En cette période de forte inflation, le Ministre du Travail, Jean-Pierre FARANDOU, a récemment annoncé une revalorisation du SMIC autour de 2,4% à compter du 1er juin 2026. Cette augmentation automatique fait suite à la reprise de l’inflation, à 2,2% sur un an en avril.
Le fonctionnement du SMIC :
Le SMIC (salaire minimum interprofessionnel de croissance) correspond au salaire horaire minimum légal en dessous duquel un salarié ne peut pas être rémunéré. Il s’applique à tout salarié majeur, quel que soit la forme de sa rémunération (au temps, au rendement, à la tâche, à la pièce, à la commission ou au pourboire).
Autrement dit, le SMIC constitue un seuil « plancher » en dessous duquel le salarié ne peut pas être rémunéré.
En cas de non-respect par l’employeur, celui-ci peut être condamné à une amende d’un montant de 1 500€. Il pourrait également être condamné à verser au salarié lésé des dommages et intérêts.
Concernant le montant du SMIC, celui-ci est amené à évoluer d’année en année, notamment au regard du niveau de l’inflation.
La revalorisation du SMIC :
En principe, le SMIC est revalorisé tous les ans au 1er janvier de chaque année.
Cependant, le code du travail, dans son article L3231-5, prévoit également que le SMIC augmente automatiquement lorsque l’indice des prix à la consommation (IPC) progresse d’au moins 2% depuis la dernière revalorisation.
En l’occurrence, l’Insee a indiqué le 13 mai 2026 que les prix à la consommation ont augmenté en avril de 2,2% sur un an (+1% sur un mois).

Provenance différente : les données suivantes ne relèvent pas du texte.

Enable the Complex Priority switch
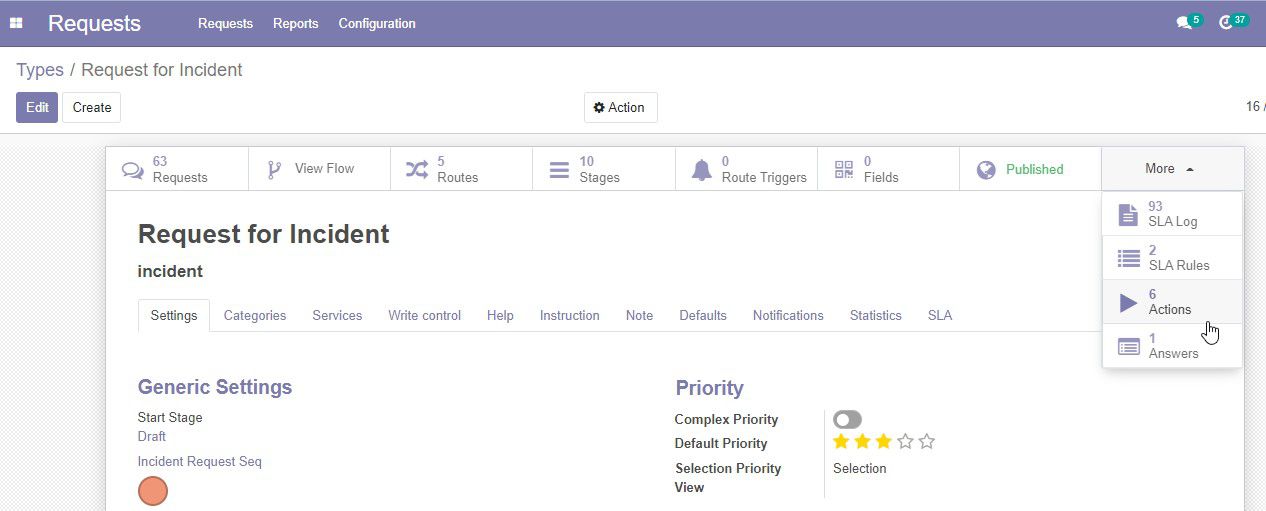The image size is (1266, 511). click(847, 419)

Ainsi, au 1er juin 2026, le SMIC évoluera comme suit :
• SMIC horaire : 12,31€ brut
• SMIC mensuel : 1867,02€ brut
Une telle revalorisation correspond alors à une hausse effective de 2,41%, ce qui conduit à un SMIC net mensuel à 1477,93€.

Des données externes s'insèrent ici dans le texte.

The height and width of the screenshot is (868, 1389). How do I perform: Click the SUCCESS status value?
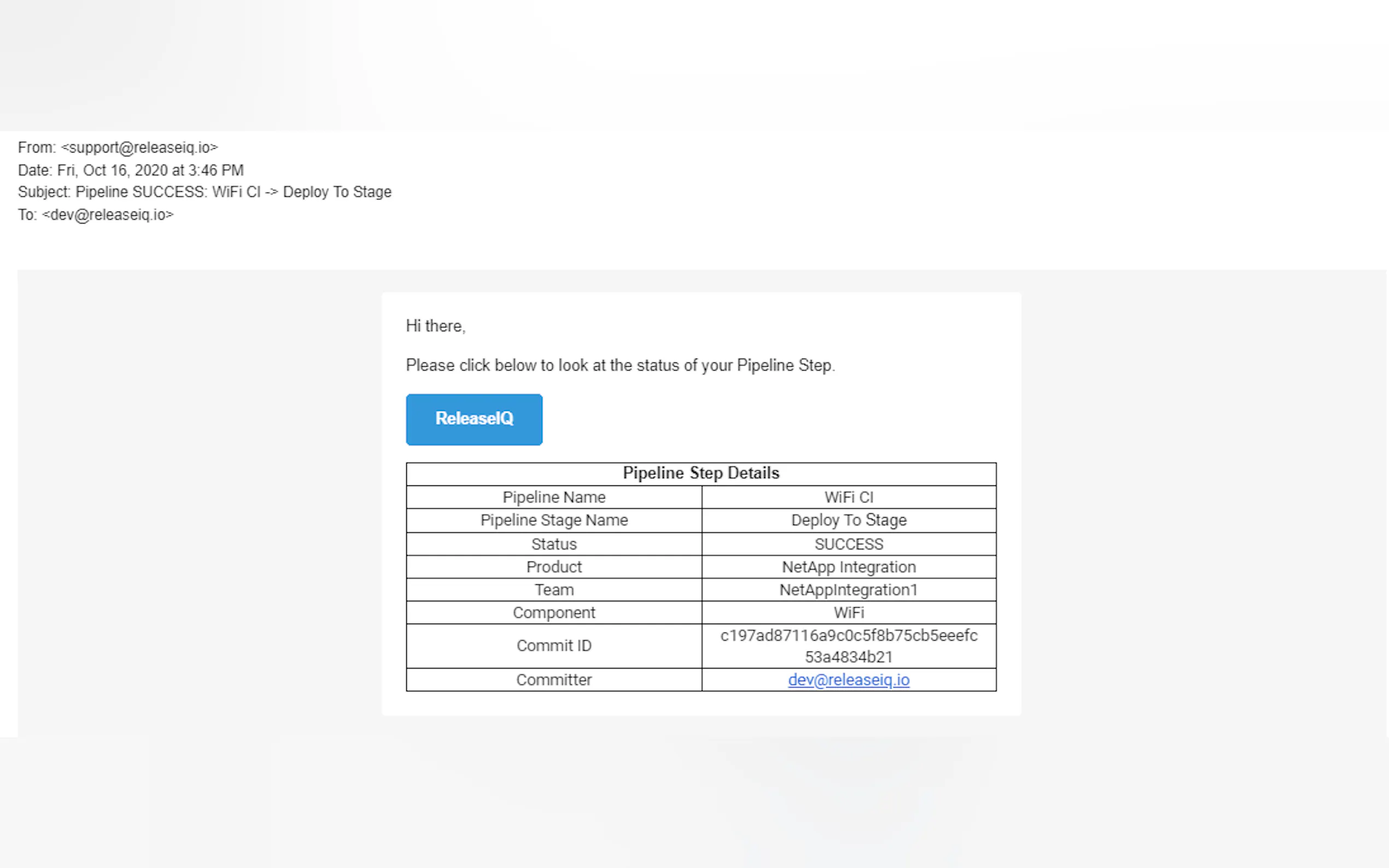(848, 544)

Conséquences de l’augmentation du SMIC pour les CSE :
L’augmentation du SMIC va avoir deux conséquences principales pour les CSE :
• Augmentation des minimas dans l’entreprise
• Augmentation des budgets du CSE
En tant que représentant du personnel, les élus ont tout intérêt à veiller à ce que l’employeur respecte l’augmentation du SMIC, pour le bien des plus bas salaires de l’entreprise. En matière de rémunération, le CSE peut demander des informations à l’employeur. Lorsqu’une BDESE (base de données économiques sociales et environnementales) est mise en place dans l’entreprise, celle-ci doit mentionner les données chiffrées relatives à la rémunération des salariés, notamment les évolutions salariales par catégorie et par sexe, le salaire de base minimum ainsi que le salaire moyen ou médian. Les élus ayant un accès libre à la BDESE doivent pouvoir y constater cette augmentation du SMIC.

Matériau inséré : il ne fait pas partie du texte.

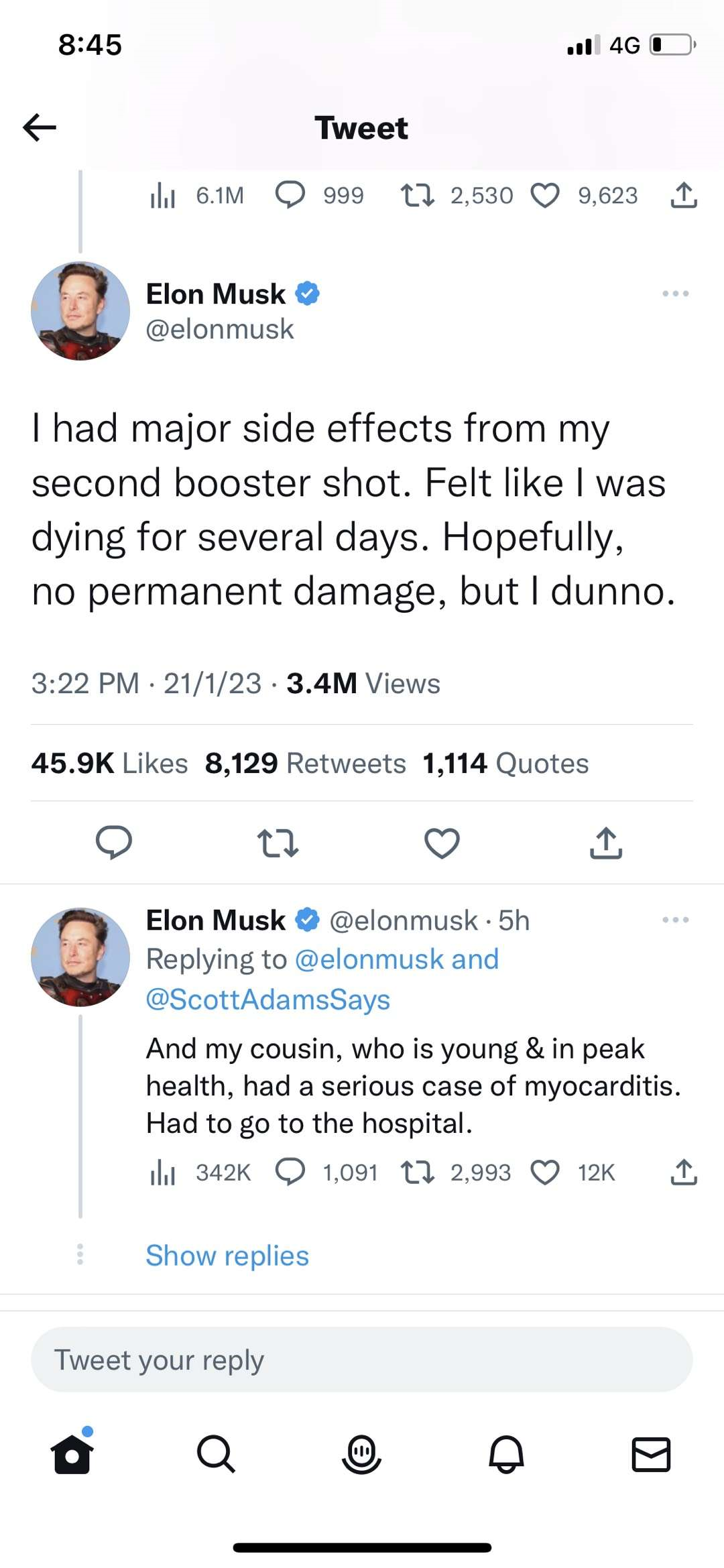Open the Search tab
The image size is (724, 1568).
[216, 1454]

D’un autre côté, les budgets du CSE, ou tout du moins, le budget de fonctionnement du CSE est calculé en fonction d’un pourcentage de la masse salariale de l’entreprise. Dans les entreprises de 50 à 1999 salariés, le budget de fonctionnement est fixé à 0,20% de la masse salariale, puis 0,22% à partir de 2000 salariés. Ainsi, mécaniquement, l’augmentation du SMIC va avoir pour effet d’augmenter la masse salariale des entreprises dont les salariés ou une partie sont rémunérés au niveau du SMIC. Dès lors, le budget de fonctionnement du CSE augmentera également. Il en ira de même concernant le budget des oeuvres sociales si celui-ci est calculé en fonction de la masse salariale de l’entreprise.
En conséquence, l’augmentation du SMIC pourrait s’avérer être un coup de pouce pour les budgets des CSE.